Anne Khademian is an American academic administrator and political scientist serving as the executive director of the Universities at Shady Grove and associate vice chancellor for academic affairs for the University System of Maryland since 2020. She has held faculty and leadership positions at Virginia Tech and the University of Wisconsin–Madison. She specializes in public administration, organizational change, and leadership.

== Education ==
Khademian earned a B.A. in political science and a M.P.A. from Michigan State University. She was a member of the university's track and Cross country running teams. She was also inducted into their Athletic Hall of Fame in 2016. She later pursued a Ph.D. in political science and government at Washington University in St. Louis.

== Career ==
Khademian began her academic career as an assistant professor in the department of political science and the Robert M. La Follette School of Public Affairs at the University of Wisconsin–Madison in 1990. She was promoted to associate professor in 1996. From 1989 to 1990, she was a research fellow in governmental studies at the Brookings Institution.

From 1997 to 2000, Khademian served as a visiting associate professor in the department of political science and Ford School of Public Policy at the University of Michigan. She was also a visiting senior fellow in the Robert A. Fox Leadership Program at the University of Pennsylvania College of Arts & Sciences from 2000 to 2002.

Khademian joined Virginia Tech in 2003 as a visiting associate professor at the Center for Public Administration and Policy, Alexandria Center. Khademian was elected a fellow of the National Academy of Public Administration in 2009. In 2011, she became the director of the Virginia Tech School of Public and International Affairs (SPIA), a role she held until 2018. During her tenure, she oversaw the introduction of new academic degrees and programs, increased enrollment, faculty expansion, and the development of global partnerships and community outreach initiatives. In 2018, Khademian was appointed a presidential fellow at Virginia Tech, focusing on initiatives to support organizational innovation and growth across the university's campuses.

In October 2020, Khademian became the executive director of the Universities at Shady Grove (USG), a regional higher education center of the University System of Maryland (USM). Concurrently, she was appointed associate vice chancellor for academic affairs at USM. At USG, she manages a multi-university collaboration offering undergraduate and graduate programs on a single campus in Rockville, Maryland.

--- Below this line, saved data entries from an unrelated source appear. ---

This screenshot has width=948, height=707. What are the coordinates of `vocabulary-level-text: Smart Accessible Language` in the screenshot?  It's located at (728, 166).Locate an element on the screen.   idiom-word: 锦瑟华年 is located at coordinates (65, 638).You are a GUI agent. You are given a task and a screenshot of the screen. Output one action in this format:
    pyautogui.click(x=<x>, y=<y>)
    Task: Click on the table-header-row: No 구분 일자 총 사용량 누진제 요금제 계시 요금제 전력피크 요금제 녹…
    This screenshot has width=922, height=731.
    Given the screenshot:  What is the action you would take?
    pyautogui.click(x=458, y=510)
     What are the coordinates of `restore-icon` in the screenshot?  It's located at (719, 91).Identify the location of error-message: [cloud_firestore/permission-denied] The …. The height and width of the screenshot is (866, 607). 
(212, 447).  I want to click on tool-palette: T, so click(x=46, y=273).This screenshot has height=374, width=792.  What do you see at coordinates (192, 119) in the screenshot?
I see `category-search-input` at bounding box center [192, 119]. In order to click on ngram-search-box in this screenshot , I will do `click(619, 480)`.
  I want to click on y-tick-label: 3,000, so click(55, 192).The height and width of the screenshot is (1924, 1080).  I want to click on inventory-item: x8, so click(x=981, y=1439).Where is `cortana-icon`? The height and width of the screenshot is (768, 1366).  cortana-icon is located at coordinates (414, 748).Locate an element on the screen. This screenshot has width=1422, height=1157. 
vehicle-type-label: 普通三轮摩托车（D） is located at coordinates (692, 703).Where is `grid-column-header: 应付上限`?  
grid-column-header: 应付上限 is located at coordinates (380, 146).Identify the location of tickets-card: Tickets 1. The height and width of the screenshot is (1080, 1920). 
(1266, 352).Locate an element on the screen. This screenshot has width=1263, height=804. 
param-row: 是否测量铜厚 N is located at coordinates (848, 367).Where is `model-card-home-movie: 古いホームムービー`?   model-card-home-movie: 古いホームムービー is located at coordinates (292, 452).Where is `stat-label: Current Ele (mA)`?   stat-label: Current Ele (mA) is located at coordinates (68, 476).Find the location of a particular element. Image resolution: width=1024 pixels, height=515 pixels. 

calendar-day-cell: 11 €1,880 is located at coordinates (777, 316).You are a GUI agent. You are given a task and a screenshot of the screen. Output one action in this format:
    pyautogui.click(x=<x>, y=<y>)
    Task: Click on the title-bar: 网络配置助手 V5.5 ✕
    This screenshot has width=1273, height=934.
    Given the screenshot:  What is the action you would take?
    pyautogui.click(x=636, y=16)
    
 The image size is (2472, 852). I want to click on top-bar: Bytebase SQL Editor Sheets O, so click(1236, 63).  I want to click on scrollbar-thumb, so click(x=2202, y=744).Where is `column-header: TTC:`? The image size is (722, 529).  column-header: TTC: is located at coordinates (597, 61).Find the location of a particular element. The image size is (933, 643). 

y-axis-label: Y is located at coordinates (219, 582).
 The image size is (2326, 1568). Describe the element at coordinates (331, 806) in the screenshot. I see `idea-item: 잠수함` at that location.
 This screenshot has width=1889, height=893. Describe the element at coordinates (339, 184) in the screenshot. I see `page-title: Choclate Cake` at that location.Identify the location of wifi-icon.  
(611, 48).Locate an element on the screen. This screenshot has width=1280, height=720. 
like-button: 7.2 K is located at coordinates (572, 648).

In addition to her academic leadership roles, Khademian serves as chair of the Board of Directors of the Montgomery County Chamber of Commerce and as a board member of the Montgomery County Economic Development Corporation, Smart City Works, and the American Red Cross National Capital Region.

In 2023, Khademian was honored as a "Women Who Inspire" Honoree by Bethesda Magazine as well as a “Heroines of Washington” Finalist by the March of Dimes.

== Research and scholarship ==
Khademian's research focuses on public policy with an emphasis on improving the leadership and organization of policy networks based around homeland security and financial regulation.

=== Published works ===

- The SEC and Capital Market Regulation: The Politics of Expertise (University of Pittsburgh Press, 1992).
- Checking on Banks: Autonomy and Accountability in Three Federal Agencies (Brookings Institution Press, 1996).
- Working with Culture: The Way the Job Gets Done in Public Programs (CQ Press, 2002).

== Personal life ==
Khademian resides in Montgomery County, Maryland, where she participates in several community and leadership initiatives, including serving on the boards of the Montgomery County Chamber of Commerce, Montgomery County Economic Development Corporation, and the American Red Cross National Capital Region.

In 2016, she was inducted into the Michigan State University Athletic Hall of Fame for Cross Country and Track and Field from 1979–82, 84.